The remains of the large Rabí castle are situated on the upper reaches of the Otava river, about 480 m a.s.l., about 10 km south-west of the town Sušice on the outskirts of the village called Rabí.
This castle used to be one of the largest and the best fortified ones in Central Europe. Its donjon was the second largest in Bohemia (the largest is in the Karlštejn castle).

The Rabí castle was built at the beginning of the 14th century as a guardian castle near the trade route. Its core was a high observation tower supplemented with base-court and with farm buildings. At the beginning of the 15th century the castle was extended and refortified.
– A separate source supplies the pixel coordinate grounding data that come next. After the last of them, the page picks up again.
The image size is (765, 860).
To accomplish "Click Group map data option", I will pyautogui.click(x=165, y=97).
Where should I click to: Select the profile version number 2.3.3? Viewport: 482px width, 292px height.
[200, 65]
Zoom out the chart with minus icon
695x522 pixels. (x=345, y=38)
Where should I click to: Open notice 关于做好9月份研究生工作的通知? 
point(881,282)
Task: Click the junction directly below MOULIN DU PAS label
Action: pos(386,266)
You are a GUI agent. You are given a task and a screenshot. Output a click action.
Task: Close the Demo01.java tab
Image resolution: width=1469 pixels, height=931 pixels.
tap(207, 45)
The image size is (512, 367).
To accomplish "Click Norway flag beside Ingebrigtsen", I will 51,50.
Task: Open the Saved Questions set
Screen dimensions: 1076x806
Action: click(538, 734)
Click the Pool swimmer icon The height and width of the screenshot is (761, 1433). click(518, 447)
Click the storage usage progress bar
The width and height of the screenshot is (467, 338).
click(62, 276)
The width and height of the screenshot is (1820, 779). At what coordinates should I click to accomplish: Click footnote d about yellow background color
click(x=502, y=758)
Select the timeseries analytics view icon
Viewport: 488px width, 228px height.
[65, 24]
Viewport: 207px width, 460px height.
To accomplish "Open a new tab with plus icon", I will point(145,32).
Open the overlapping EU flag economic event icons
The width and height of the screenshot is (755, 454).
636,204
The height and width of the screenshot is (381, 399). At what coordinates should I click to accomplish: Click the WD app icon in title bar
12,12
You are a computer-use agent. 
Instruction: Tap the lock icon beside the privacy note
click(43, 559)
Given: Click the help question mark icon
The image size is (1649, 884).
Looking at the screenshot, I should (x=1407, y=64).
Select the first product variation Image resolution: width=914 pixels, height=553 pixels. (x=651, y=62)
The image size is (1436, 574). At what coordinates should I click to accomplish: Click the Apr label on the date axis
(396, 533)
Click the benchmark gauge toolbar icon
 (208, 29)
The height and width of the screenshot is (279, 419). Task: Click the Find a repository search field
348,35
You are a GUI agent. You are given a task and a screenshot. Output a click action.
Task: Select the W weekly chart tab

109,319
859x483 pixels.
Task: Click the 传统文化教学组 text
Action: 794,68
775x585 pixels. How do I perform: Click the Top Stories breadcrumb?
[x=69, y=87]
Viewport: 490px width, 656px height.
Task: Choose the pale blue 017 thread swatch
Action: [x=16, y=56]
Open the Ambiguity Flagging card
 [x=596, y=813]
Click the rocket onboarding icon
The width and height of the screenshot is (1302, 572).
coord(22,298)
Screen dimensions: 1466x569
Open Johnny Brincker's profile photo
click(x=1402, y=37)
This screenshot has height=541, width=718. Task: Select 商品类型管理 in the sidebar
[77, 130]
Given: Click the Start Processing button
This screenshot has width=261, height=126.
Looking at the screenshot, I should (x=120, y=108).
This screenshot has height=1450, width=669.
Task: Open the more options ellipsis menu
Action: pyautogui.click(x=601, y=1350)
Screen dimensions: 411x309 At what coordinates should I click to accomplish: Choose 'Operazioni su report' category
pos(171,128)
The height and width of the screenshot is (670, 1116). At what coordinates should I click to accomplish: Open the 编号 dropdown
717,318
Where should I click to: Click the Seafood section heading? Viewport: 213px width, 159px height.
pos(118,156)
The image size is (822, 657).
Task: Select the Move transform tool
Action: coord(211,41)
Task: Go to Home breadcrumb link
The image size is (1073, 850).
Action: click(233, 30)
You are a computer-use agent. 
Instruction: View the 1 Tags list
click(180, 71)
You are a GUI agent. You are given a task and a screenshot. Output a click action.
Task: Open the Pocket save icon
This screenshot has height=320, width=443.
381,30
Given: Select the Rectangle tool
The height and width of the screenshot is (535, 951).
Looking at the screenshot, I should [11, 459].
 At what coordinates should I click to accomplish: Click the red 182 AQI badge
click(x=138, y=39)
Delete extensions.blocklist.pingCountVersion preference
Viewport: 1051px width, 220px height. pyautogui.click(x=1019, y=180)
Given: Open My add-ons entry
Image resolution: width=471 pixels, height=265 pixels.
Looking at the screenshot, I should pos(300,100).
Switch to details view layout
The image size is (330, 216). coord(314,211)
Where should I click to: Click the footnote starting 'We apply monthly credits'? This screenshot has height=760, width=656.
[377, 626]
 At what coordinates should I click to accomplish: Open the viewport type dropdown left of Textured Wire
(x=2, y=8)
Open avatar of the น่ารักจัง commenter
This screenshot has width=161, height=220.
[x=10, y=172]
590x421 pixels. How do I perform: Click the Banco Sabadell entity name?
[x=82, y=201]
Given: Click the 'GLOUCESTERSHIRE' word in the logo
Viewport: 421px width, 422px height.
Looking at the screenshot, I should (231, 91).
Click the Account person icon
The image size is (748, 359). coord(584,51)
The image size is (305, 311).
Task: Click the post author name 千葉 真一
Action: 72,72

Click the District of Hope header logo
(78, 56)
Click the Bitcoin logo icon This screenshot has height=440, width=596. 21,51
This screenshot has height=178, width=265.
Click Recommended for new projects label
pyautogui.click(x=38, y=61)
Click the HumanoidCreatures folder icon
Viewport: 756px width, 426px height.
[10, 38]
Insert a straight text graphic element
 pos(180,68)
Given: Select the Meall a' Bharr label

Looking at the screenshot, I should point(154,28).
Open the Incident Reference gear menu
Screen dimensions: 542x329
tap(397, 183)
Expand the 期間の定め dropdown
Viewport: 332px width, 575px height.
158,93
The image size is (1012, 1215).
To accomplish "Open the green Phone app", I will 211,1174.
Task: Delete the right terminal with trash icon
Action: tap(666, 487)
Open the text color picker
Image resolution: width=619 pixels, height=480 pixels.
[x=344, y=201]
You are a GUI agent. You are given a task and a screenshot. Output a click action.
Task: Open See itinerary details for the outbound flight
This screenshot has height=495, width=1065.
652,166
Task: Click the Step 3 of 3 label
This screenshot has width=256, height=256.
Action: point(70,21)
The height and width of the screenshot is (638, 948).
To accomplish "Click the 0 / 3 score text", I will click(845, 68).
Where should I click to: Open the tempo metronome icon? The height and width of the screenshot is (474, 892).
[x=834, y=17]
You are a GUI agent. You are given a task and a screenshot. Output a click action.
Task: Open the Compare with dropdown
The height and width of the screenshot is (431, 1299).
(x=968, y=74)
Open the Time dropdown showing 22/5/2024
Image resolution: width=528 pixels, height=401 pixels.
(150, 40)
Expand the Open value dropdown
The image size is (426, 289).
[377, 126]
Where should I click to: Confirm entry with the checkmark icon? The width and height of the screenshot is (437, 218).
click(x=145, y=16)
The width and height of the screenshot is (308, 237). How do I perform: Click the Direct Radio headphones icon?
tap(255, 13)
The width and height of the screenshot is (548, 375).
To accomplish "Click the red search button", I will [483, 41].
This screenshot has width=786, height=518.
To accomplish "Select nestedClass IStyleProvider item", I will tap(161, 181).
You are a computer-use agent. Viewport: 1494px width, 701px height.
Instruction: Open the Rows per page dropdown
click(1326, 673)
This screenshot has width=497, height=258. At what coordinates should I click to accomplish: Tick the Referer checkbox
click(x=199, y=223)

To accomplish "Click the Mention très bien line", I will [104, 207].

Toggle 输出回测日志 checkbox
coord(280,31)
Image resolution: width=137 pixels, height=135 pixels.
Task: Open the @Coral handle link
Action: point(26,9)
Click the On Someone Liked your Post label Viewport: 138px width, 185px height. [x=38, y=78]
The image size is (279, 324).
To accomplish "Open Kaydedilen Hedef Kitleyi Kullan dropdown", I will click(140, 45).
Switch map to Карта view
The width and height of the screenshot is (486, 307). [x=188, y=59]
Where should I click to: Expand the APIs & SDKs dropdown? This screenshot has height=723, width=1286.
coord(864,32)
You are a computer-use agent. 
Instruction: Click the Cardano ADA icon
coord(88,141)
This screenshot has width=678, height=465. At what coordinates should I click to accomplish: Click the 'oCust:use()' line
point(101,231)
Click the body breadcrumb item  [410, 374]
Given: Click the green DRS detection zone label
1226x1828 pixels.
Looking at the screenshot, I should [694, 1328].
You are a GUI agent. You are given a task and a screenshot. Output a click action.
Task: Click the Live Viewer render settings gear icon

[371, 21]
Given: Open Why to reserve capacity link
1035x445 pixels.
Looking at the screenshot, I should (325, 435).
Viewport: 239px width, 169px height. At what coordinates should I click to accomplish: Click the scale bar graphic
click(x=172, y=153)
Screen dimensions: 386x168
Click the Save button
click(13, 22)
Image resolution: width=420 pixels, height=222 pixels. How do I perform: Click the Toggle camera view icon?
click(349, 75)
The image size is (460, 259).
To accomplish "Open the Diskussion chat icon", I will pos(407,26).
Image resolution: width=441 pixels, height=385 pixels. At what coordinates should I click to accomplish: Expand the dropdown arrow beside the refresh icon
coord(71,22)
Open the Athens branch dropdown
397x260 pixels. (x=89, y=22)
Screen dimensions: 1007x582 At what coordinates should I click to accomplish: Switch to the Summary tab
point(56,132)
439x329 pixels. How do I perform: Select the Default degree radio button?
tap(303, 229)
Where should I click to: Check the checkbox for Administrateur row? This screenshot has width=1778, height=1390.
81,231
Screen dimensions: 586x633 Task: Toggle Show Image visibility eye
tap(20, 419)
At the time of the Hussite Wars the castle was captured by the Hussites (with their leader Jan Žižka who lost his second eye here) in 1421.
At the end of the 15th century the castle was grandiosely enlarged and fortified again and two square-shaped towers were built in the courtyard. The effect of this reconstruction was a nearly perfect fortification system with gun-bastions - the remains of enclosure walls are still preserved even to this day. The legend says, that the wagon could go on.

An important example of the medieval buildings are the castle cellars, preserved in good condition up to the present day. In the 16th century the castle (under the ownership of the Švihovský family) became very important because many political negotiations took place there. Then the Švihovský family, the proprietor from the second half of the 14th century, sold the castle. Through the second half of the 16th century the castle was desolate and during the Thirty Years' War it was completely destroyed and it became a source of material for building the village.
The ruins of the castle were reconstructed and preserved in the 1980's.